Reproduce the passage of the Obama post starting with "Three tumultuous years" and going on through "it, or not.".

Document text |
= = = = = = =

Sunday, November 4, 2012

Obama: Still the Best President Ever

Back in December of 2009, before Obama had completed his first year in office, before he signed health care reform into law, I wrote a post proclaiming that Barack Obama the best President in my lifetime. I also predicted that he is likely to be a better President than any successor I will live to see.

Three tumultuous years later, I am pleased to see that President Obama has lived up to my expectations. I am proud to stand by my initial assessment. I will enthusiastically cast my vote for his re-election on November 6.

We have a tendency the mythologize our presidents. But the office of the presidency does not come with the powers to shape the nation in accordance to your will. There is no enchanted staff, bestowed on inauguration day, that can be wielded to shine the blessing of full employment upon us all. Even the Hollywood-tale of the spellbinding statesman able to unite us, cow the opposition, and win the day with unimpeachable logic and soaring rhetoric -  is largely a myth.

Ultimately, inevitably, the President of the United States is just a person. The office itself is a job. The chosen individual is either good at it, or not.

By this basic, honest, standard Barack Obama has been an exceptional President of the United States. Over the past four years, day after day, on issue after issue, he has demonstrated an uncommon combination of wisdom, patience, competence, compassion, and leadership. He is good at this.

= = = = = = =

Record excerpts |

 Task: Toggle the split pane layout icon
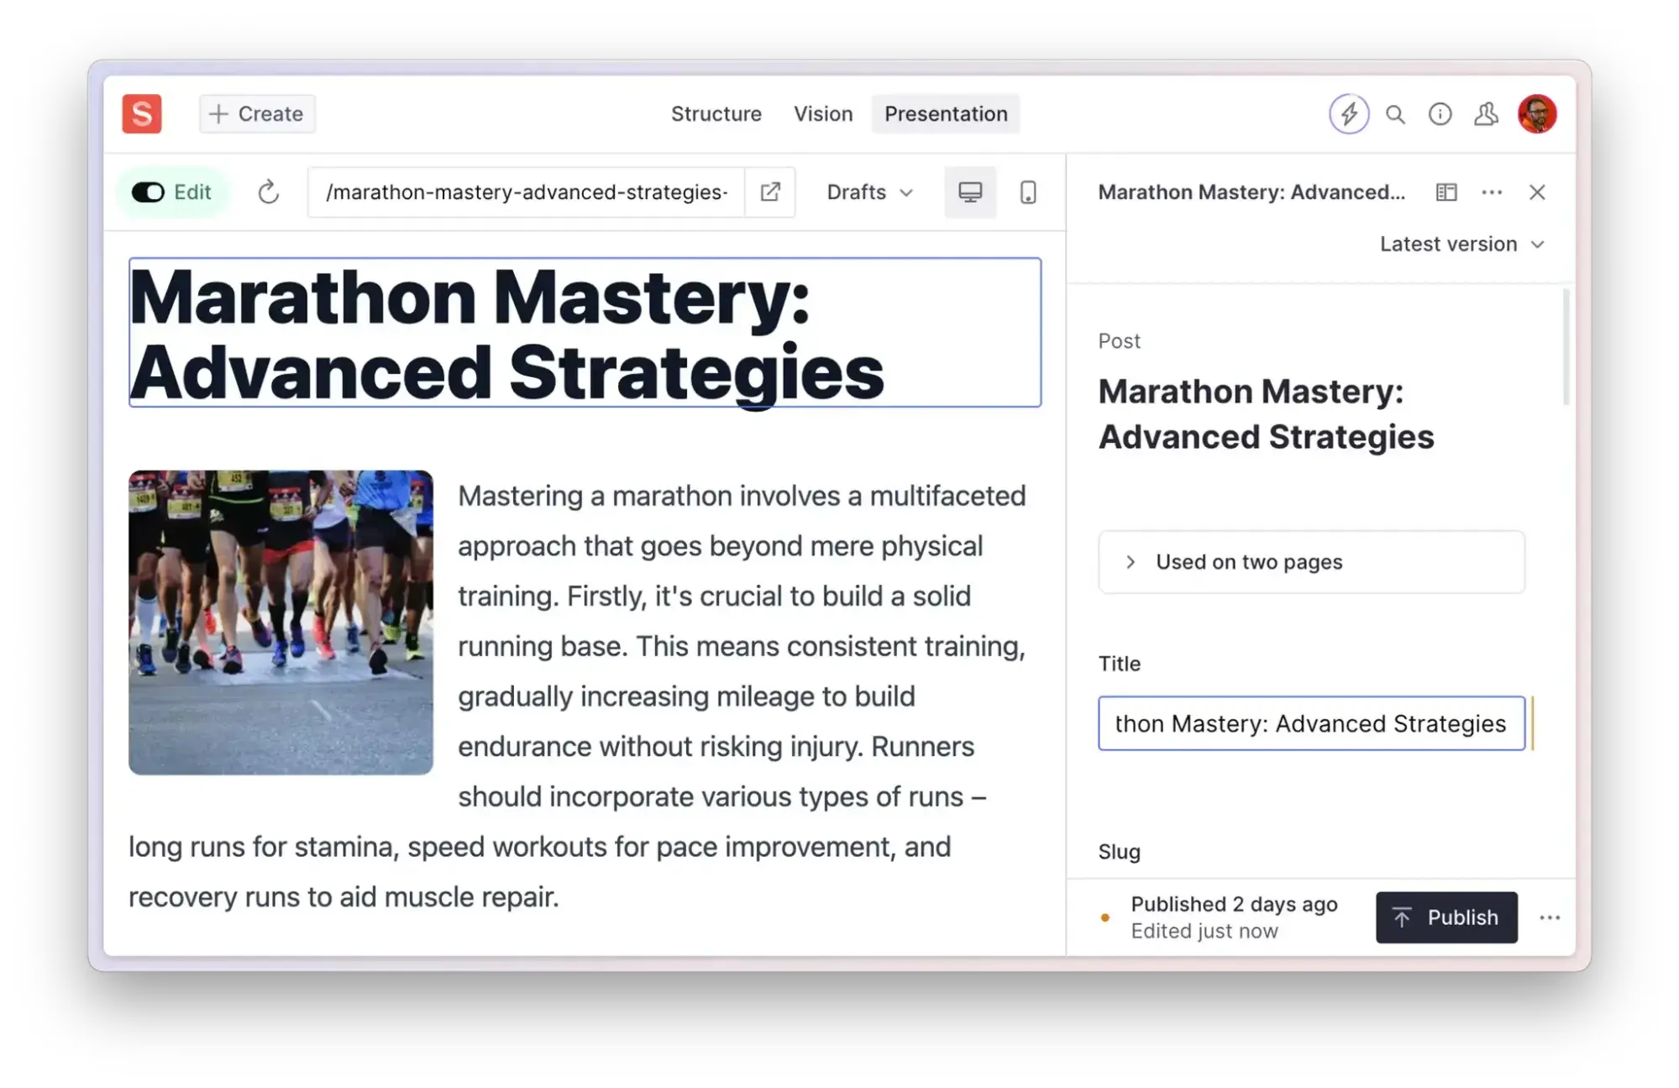point(1446,192)
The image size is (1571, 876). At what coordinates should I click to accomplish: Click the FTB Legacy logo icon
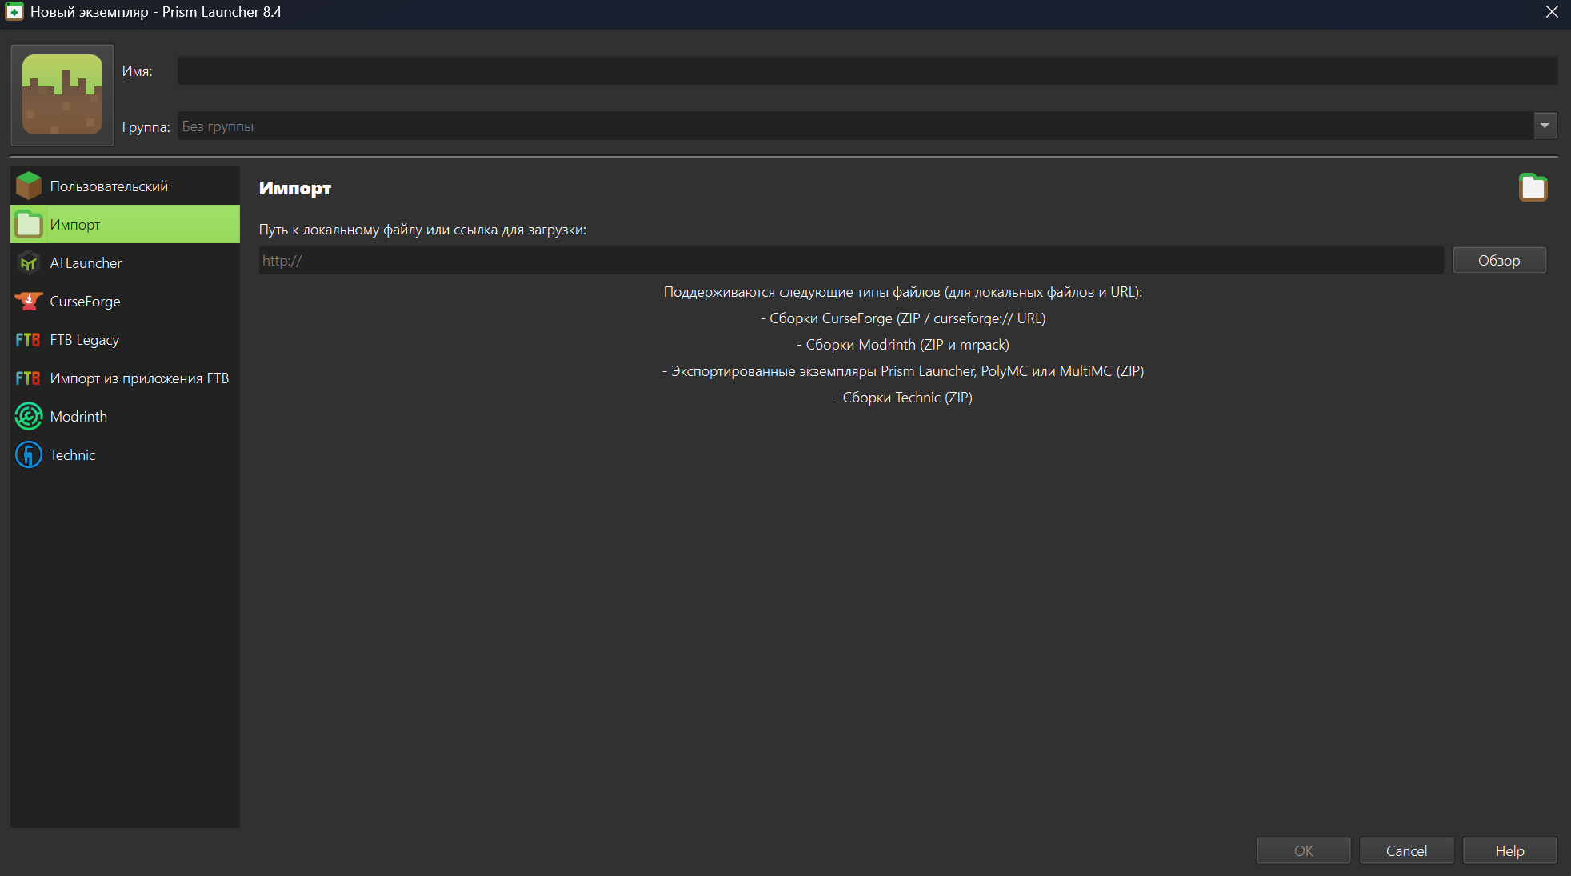tap(28, 339)
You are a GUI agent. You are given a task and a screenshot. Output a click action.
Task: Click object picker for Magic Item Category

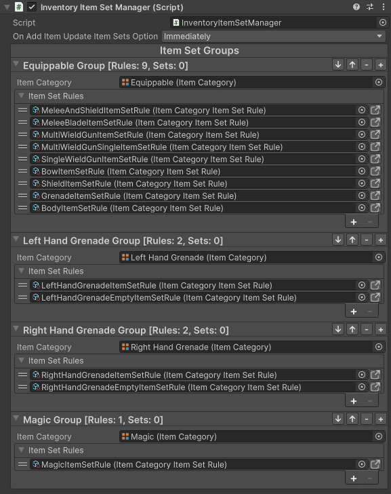(379, 436)
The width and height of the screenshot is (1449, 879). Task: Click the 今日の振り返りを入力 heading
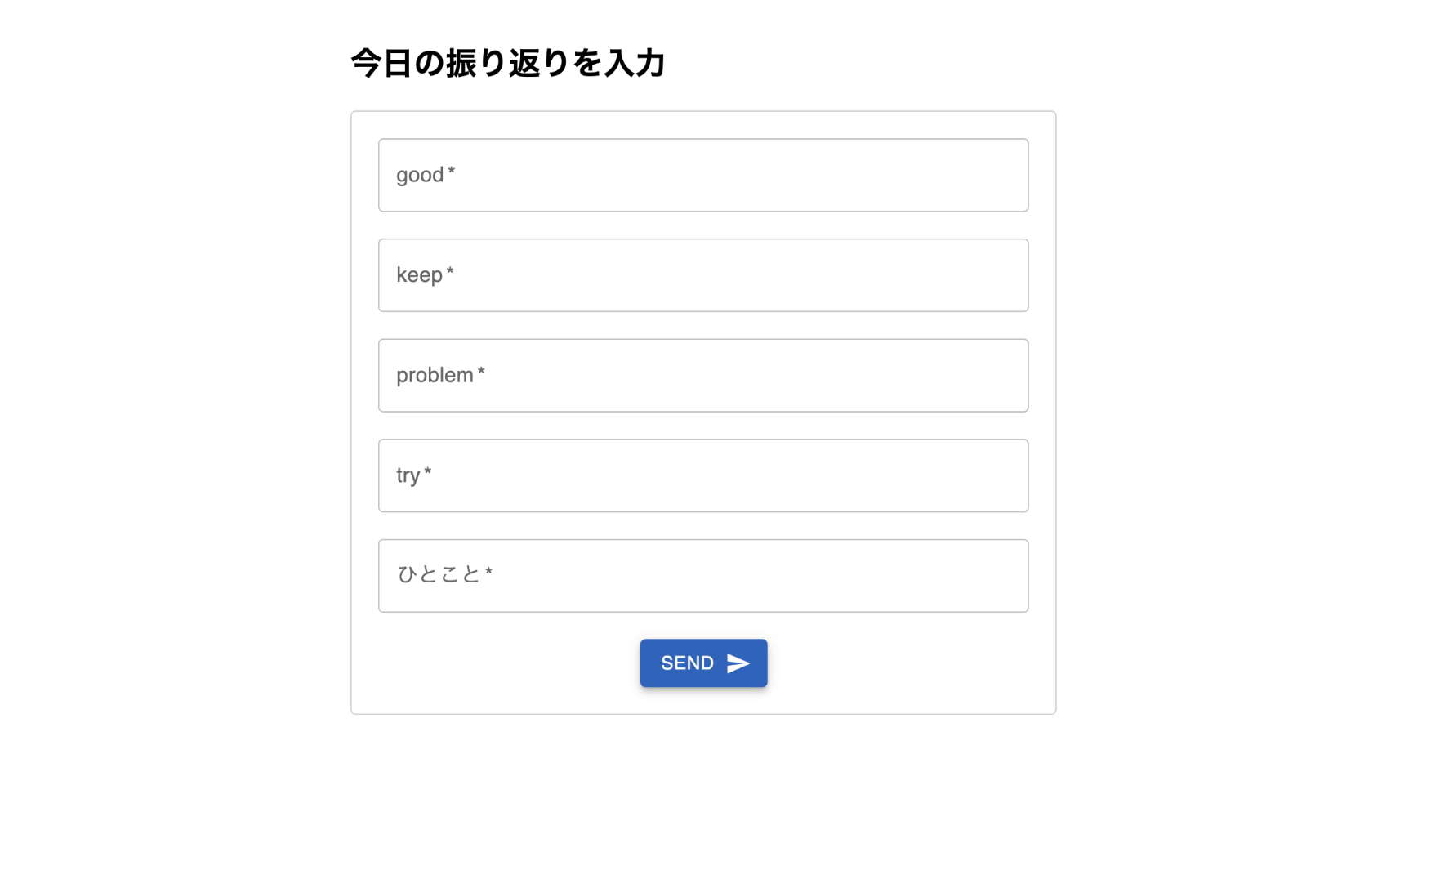click(508, 63)
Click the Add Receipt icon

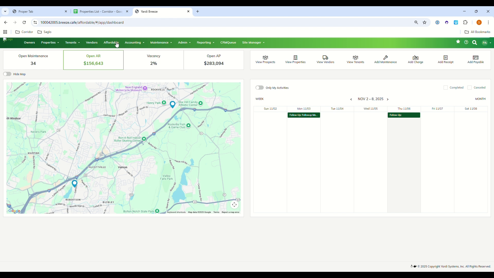coord(445,57)
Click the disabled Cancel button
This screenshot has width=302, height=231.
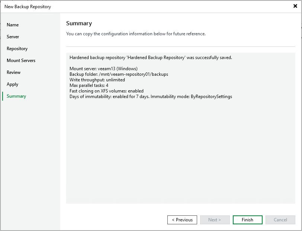280,220
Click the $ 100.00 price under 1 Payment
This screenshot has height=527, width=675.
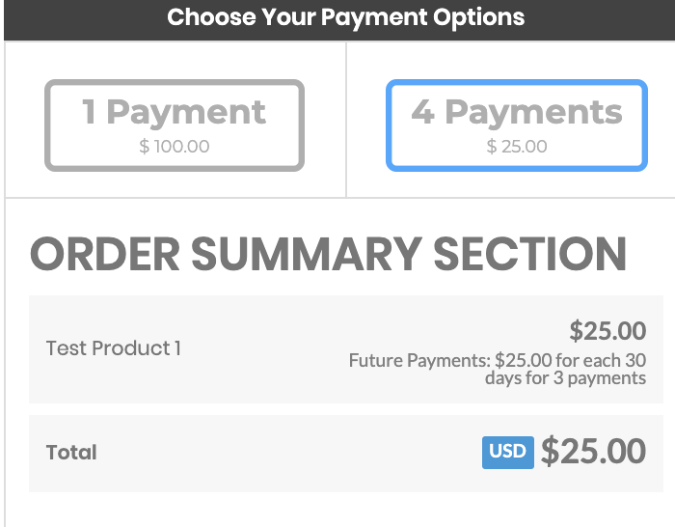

= = = = = = =

Answer to this exercise |
Three tumultuous years later, I am pleased to see that President Obama has lived up to my expectations. I am proud to stand by my initial assessment. I will enthusiastically cast my vote for his re-election on November 6.

We have a tendency the mythologize our presidents. But the office of the presidency does not come with the powers to shape the nation in accordance to your will. There is no enchanted staff, bestowed on inauguration day, that can be wielded to shine the blessing of full employment upon us all. Even the Hollywood-tale of the spellbinding statesman able to unite us, cow the opposition, and win the day with unimpeachable logic and soaring rhetoric -  is largely a myth.

Ultimately, inevitably, the President of the United States is just a person. The office itself is a job. The chosen individual is either good at it, or not.